:: DATA FOR PROCESSING

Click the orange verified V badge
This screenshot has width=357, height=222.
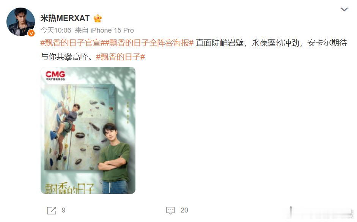(31, 33)
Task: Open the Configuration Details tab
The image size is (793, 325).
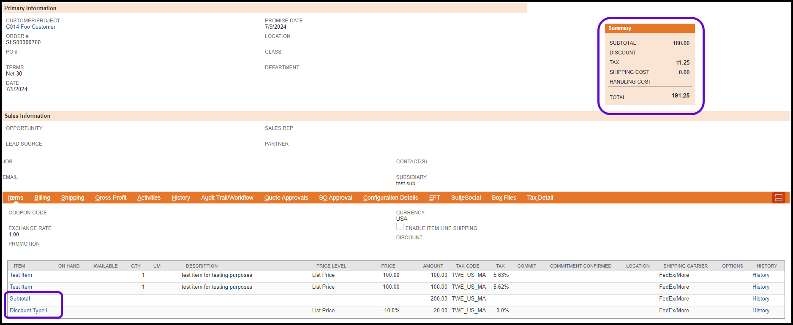Action: click(390, 198)
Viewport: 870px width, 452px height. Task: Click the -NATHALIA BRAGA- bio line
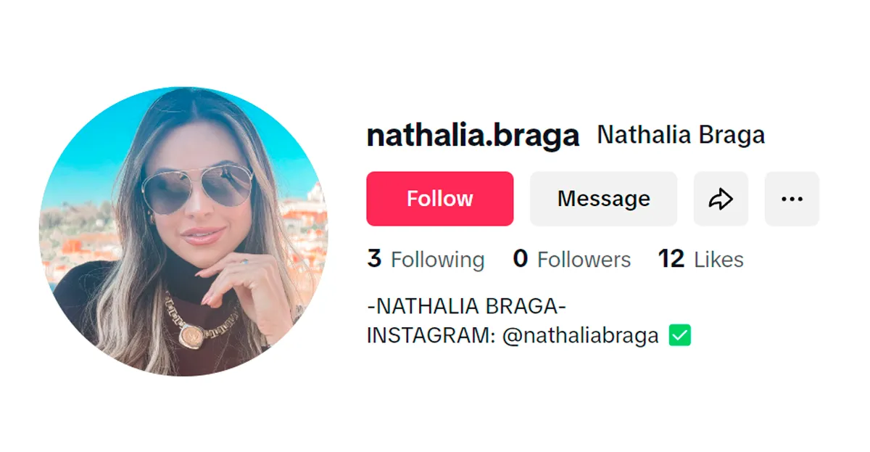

::::

> [WHAT YOU ARE ASKED TO DO]
Carry over each record above character for character, with the pictures left out.

> [OUTPUT BELOW]
Click the orange verified V badge
This screenshot has width=357, height=222.
(31, 33)
Task: Open the Configuration Details tab
The image size is (793, 325).
Action: click(390, 198)
Viewport: 870px width, 452px height. Task: Click the -NATHALIA BRAGA- bio line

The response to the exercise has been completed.